Her style was often compared to France Gall. Writer Richie Unterberger says that her records had "that same consciously over-cute girlish delivery, bouncy tunes, and (perhaps inadvertently) eclectic production, in which Spectorian arrangements, American girl-group influences, smooth mainstream French pop orchestrations, melancholy ballads, groovy jazzy organs, bad Dixielandesque show tunes, and more all swam in the same stream... [but] her material was not quite as interesting..".
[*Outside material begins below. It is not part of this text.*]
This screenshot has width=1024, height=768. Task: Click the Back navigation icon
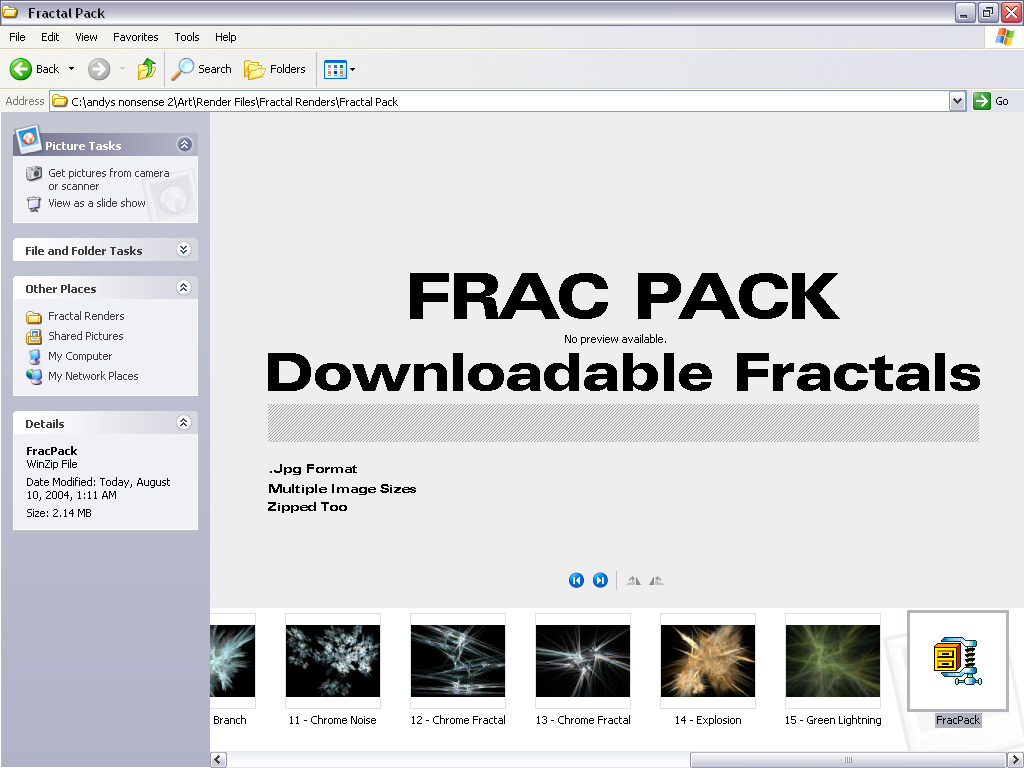(21, 69)
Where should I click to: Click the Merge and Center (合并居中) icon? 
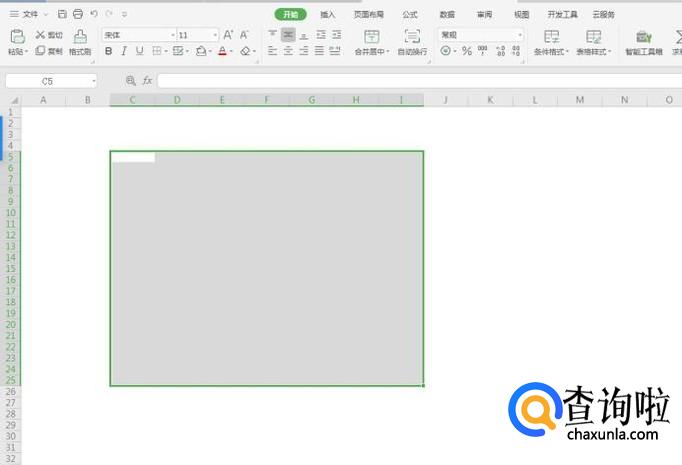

In 1968, she teamed up with singer Claude François for a series of duets, and she toured with Jacques Dutronc before taking a break from music in 1969. She attempted a comeback in the late 1970s with a Dolly Parton song. Starting in 2001, she toured with Frank Alamo. She later performed as part of the touring show Âge tendre, la tournée des idoles, featuring performers from the 1960s and 1970s.

A compilation of her recordings, L'Integrale Sixties, was issued on CD in 1999.